--- Dataset records Enclosed Below ---

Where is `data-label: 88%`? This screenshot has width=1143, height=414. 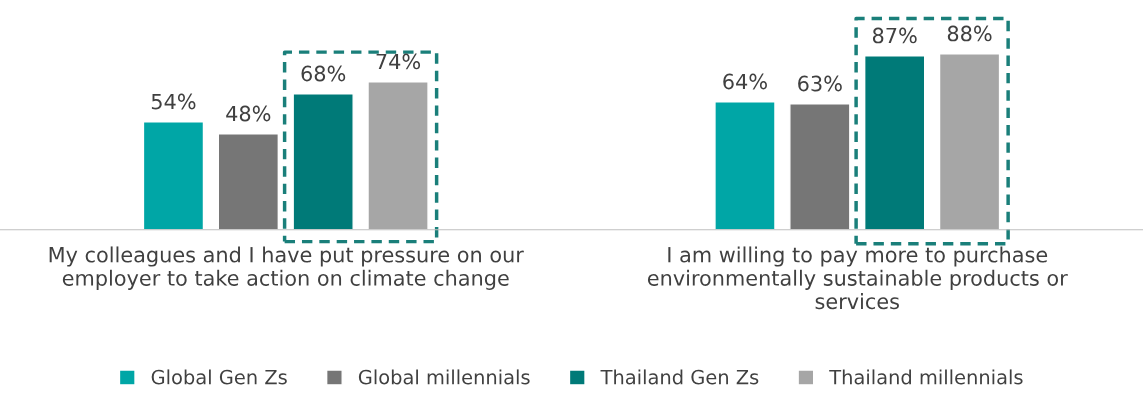 data-label: 88% is located at coordinates (970, 34).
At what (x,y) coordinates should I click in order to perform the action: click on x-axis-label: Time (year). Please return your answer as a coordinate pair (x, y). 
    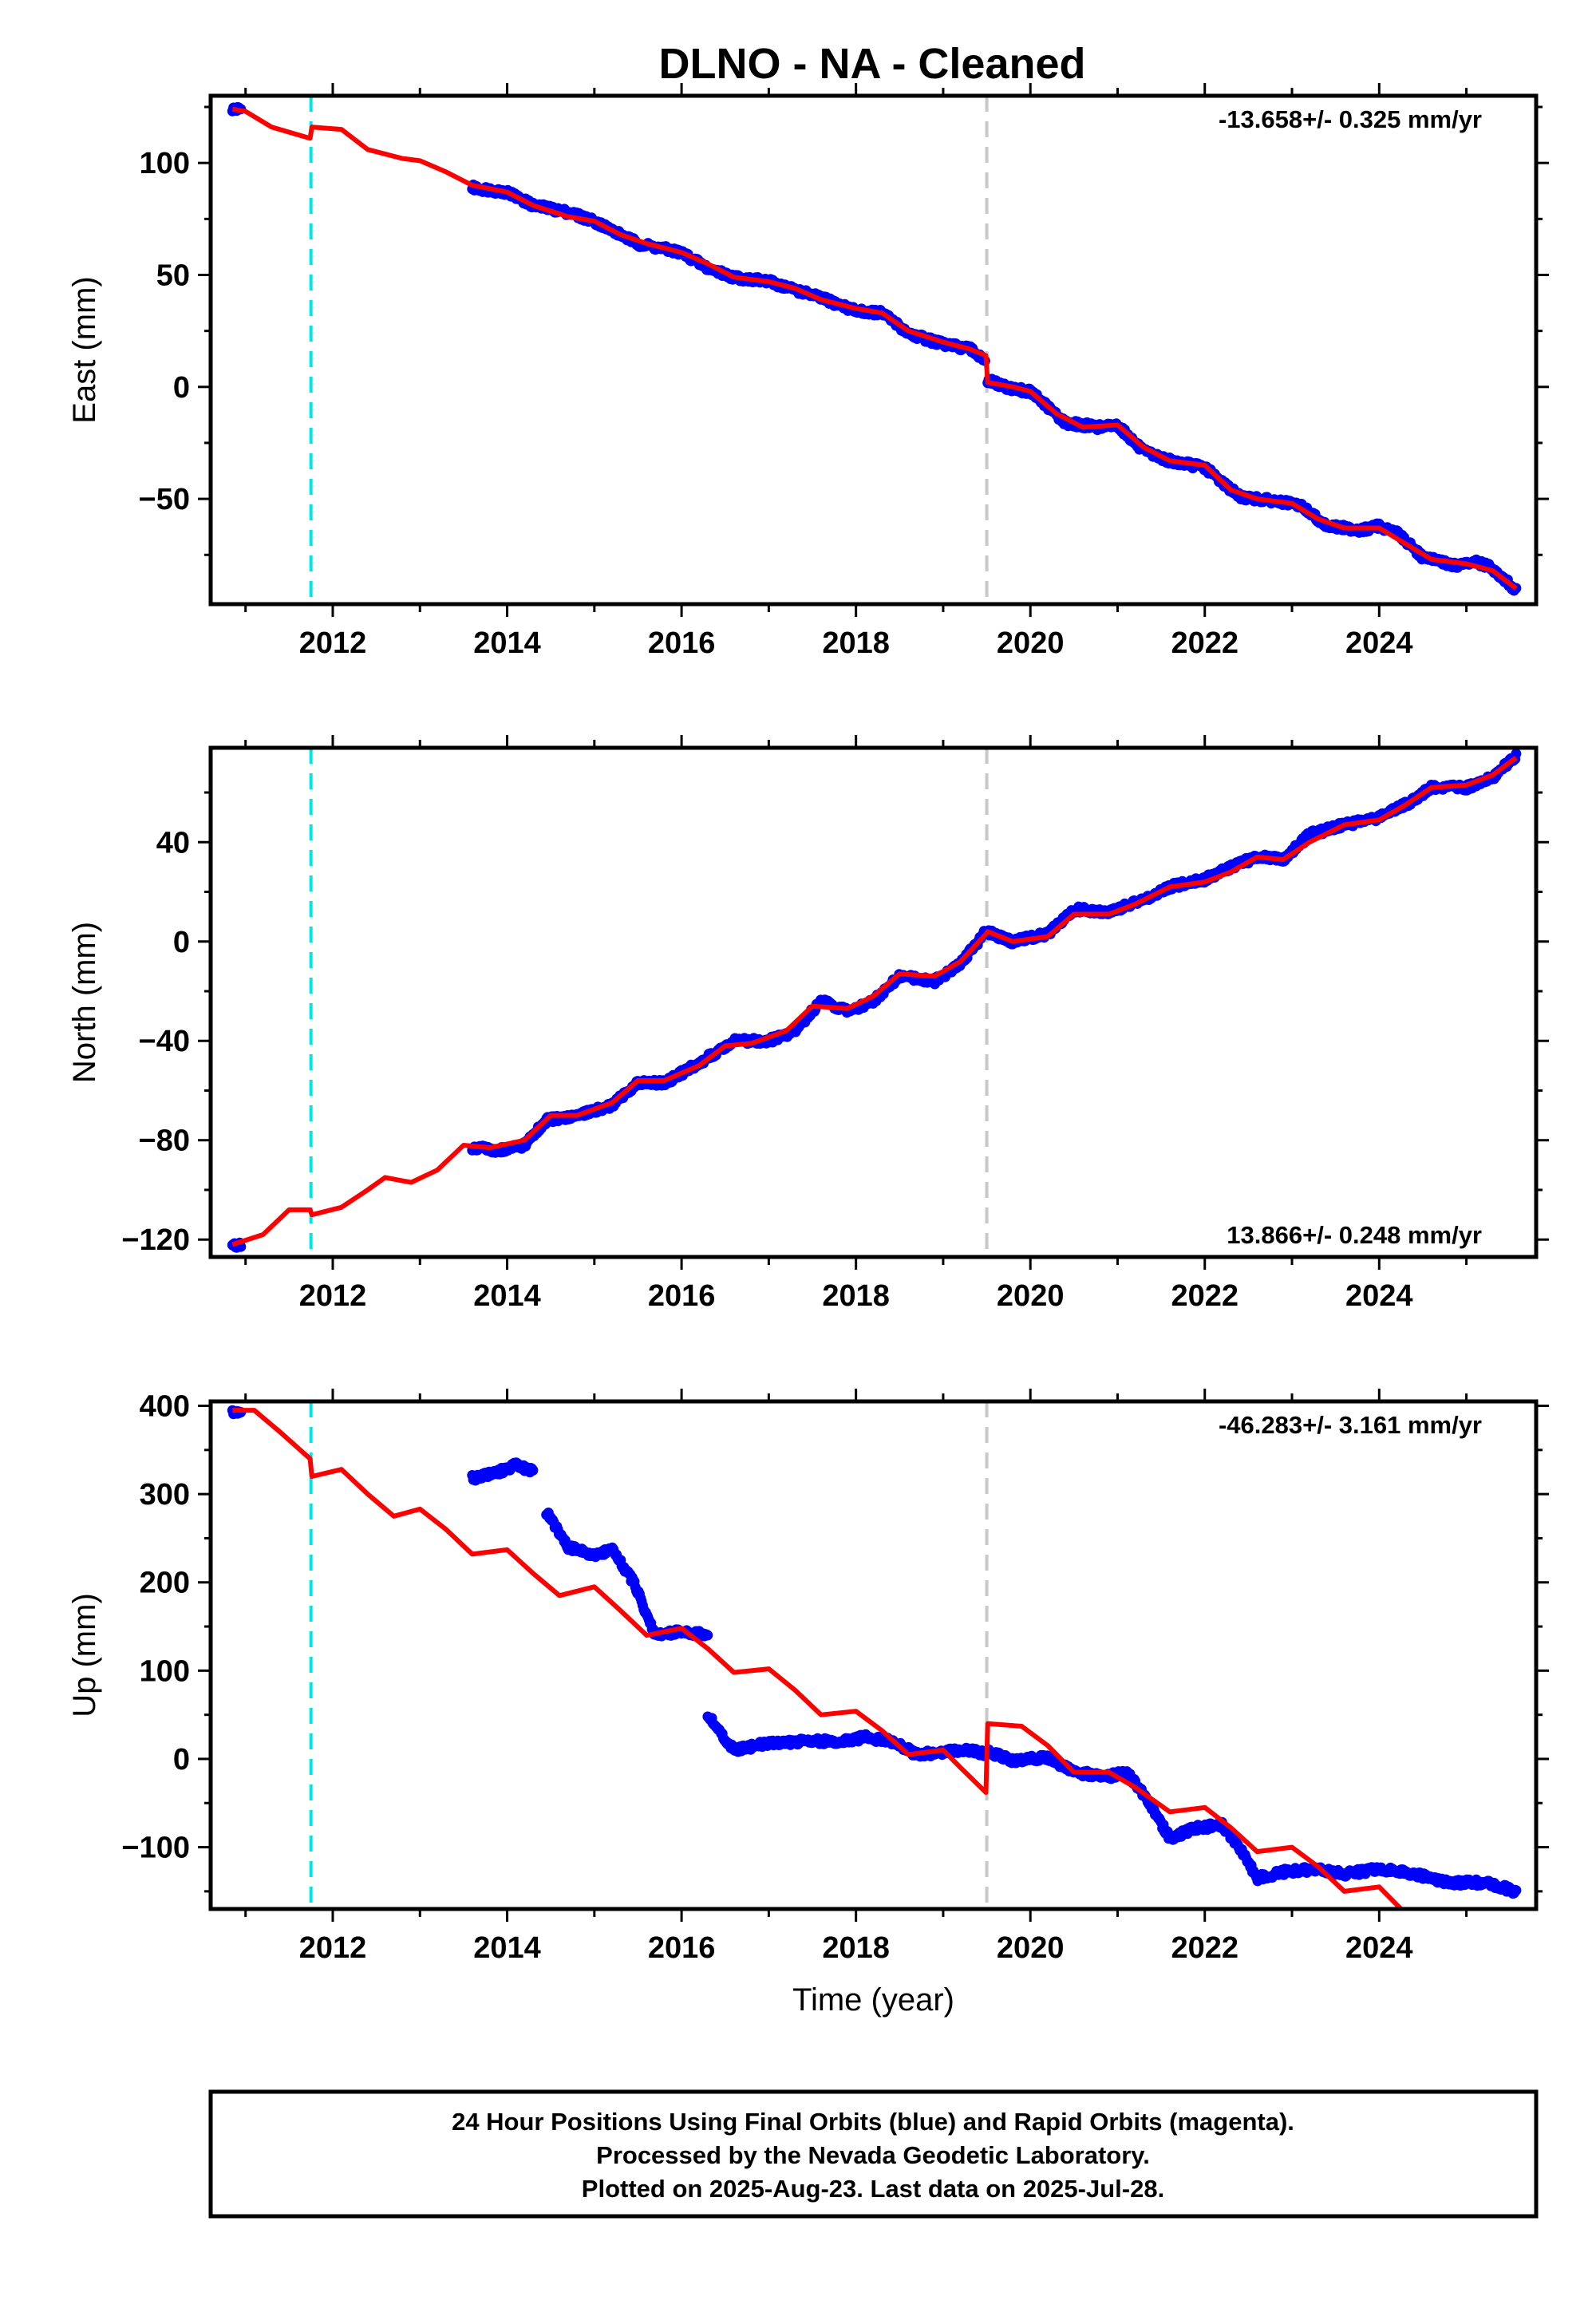
    Looking at the image, I should click on (873, 2000).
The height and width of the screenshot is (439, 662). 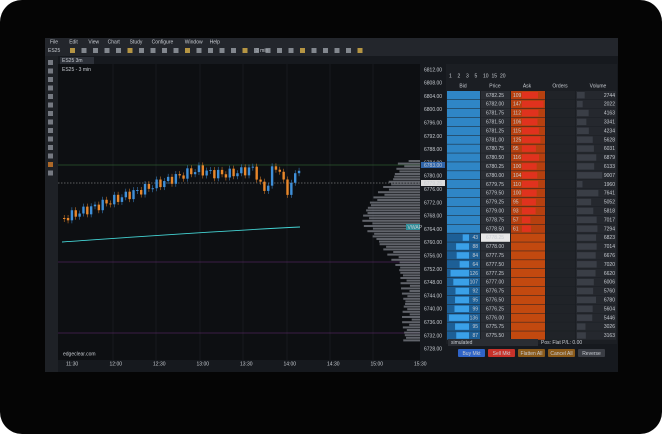 I want to click on bid-size: 64, so click(x=475, y=265).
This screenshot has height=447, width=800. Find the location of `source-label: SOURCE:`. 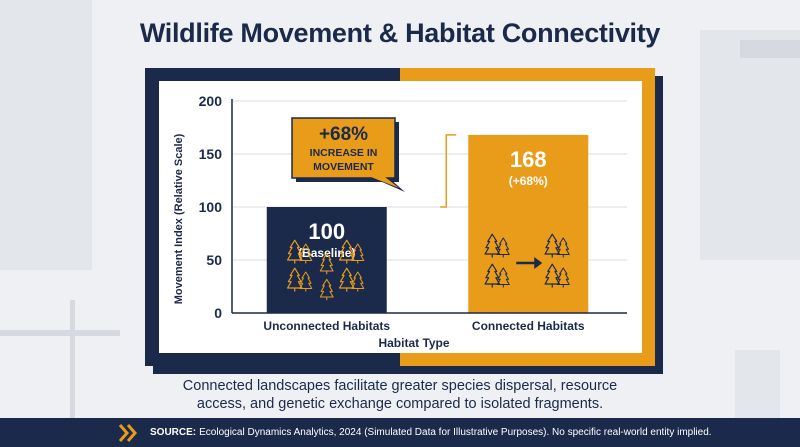

source-label: SOURCE: is located at coordinates (174, 432).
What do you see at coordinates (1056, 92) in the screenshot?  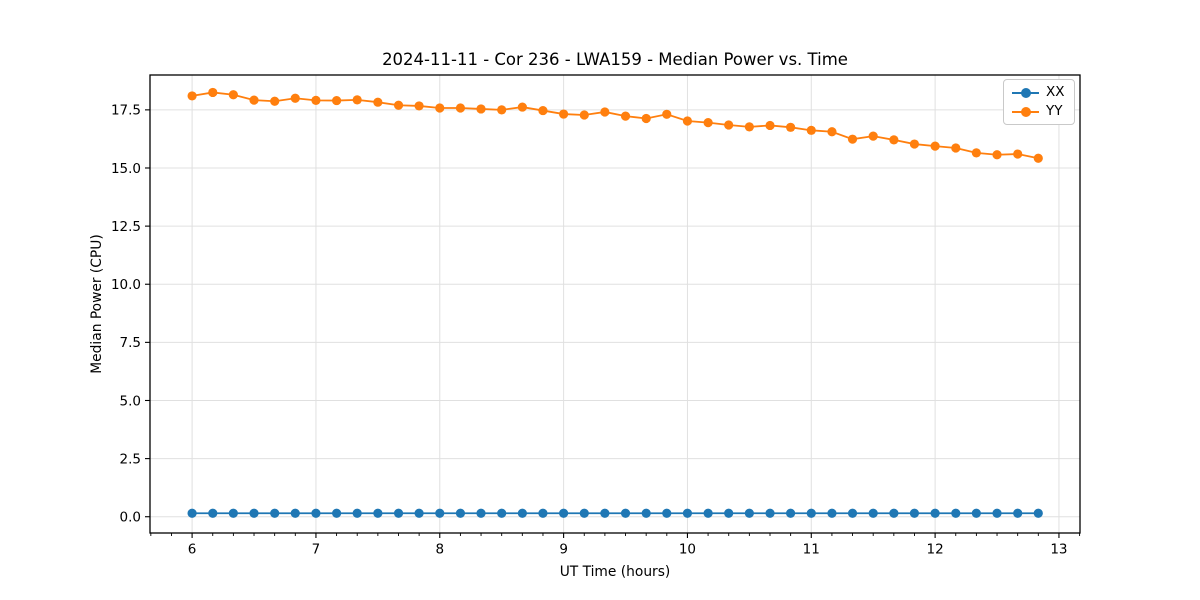 I see `legend-label: XX` at bounding box center [1056, 92].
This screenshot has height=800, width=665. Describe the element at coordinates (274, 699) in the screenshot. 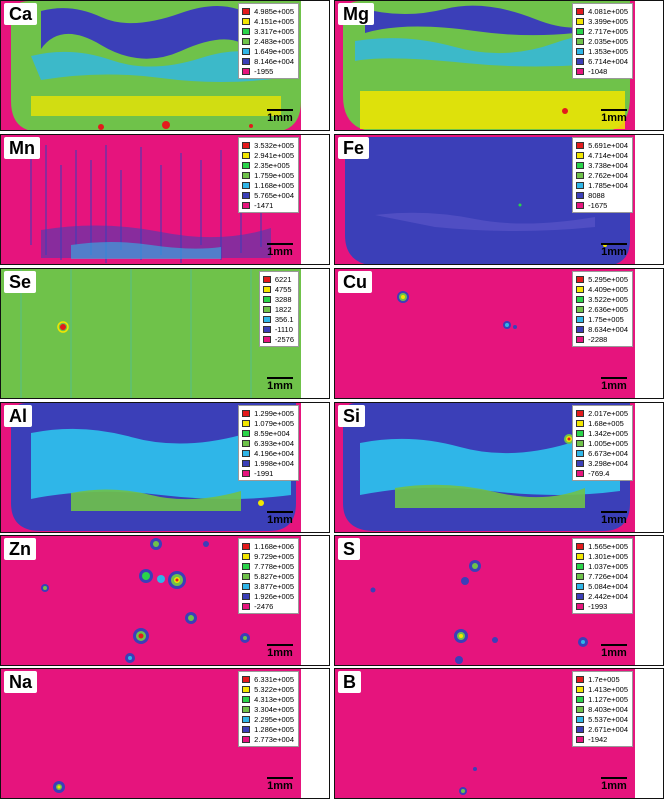

I see `legend-value: 4.313e+005` at that location.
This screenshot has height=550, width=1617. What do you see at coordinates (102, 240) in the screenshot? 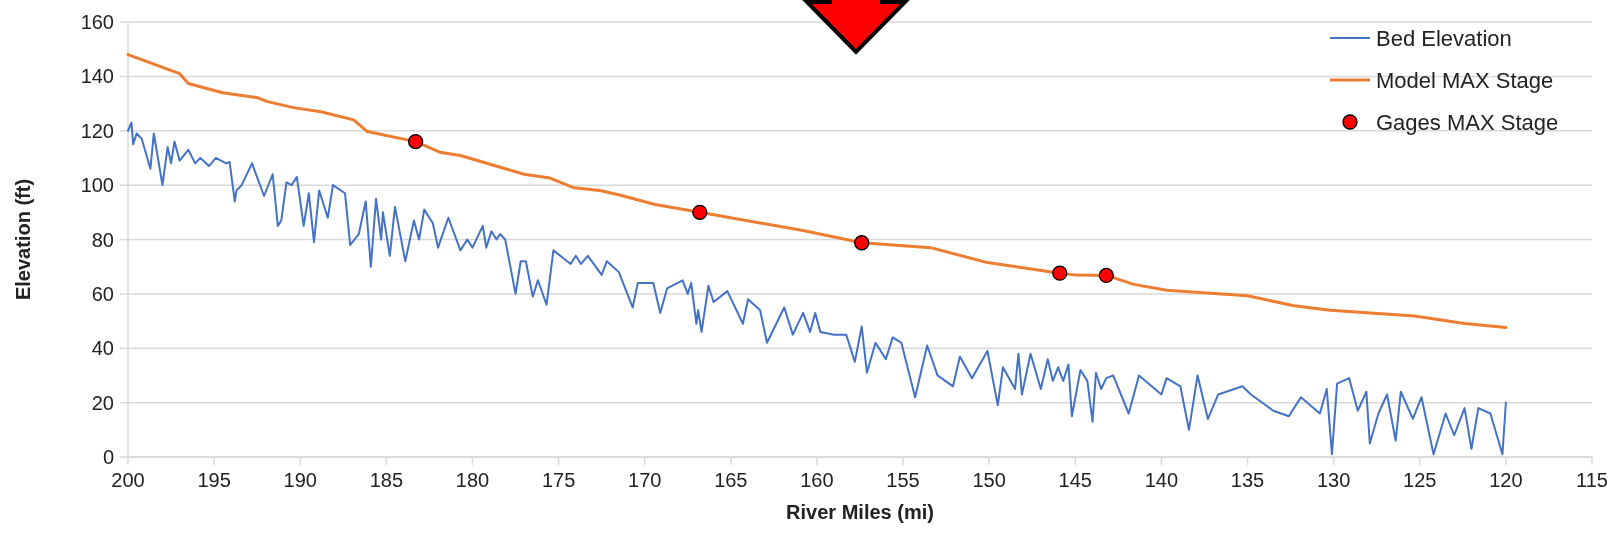
I see `y-tick-label: 80` at bounding box center [102, 240].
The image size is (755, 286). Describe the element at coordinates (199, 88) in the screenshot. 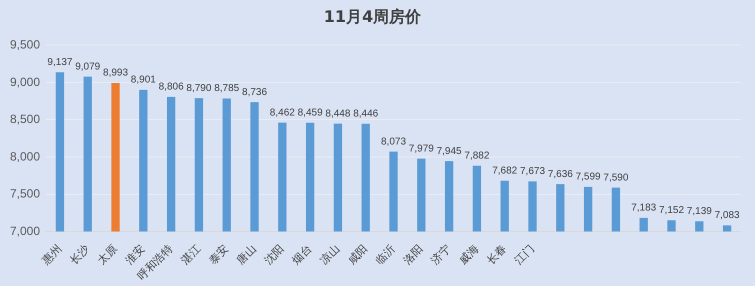

I see `data-label: 8,790` at that location.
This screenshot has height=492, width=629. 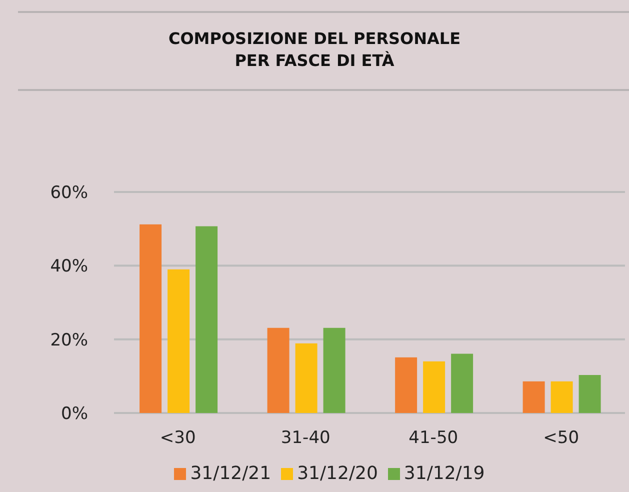 I want to click on legend-label: 31/12/21, so click(x=231, y=474).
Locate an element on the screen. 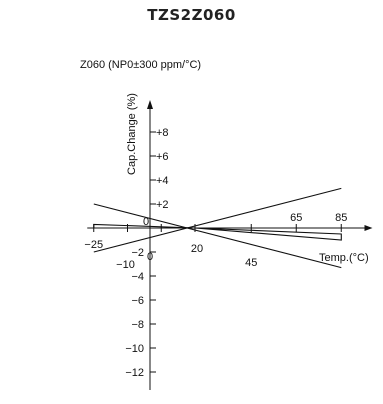 This screenshot has height=404, width=383. y-tick-label: +8 is located at coordinates (162, 133).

--- End of Enclosed Dataset records ---

What the task requires:
Report every line of the material above that contains the word "should", copying each such line in full.

Solution below:
At what (x,y) coordinates should I click in order to perform the action: click on x-axis-label: Time (year). Please return your answer as a coordinate pair (x, y). 
    Looking at the image, I should click on (873, 2000).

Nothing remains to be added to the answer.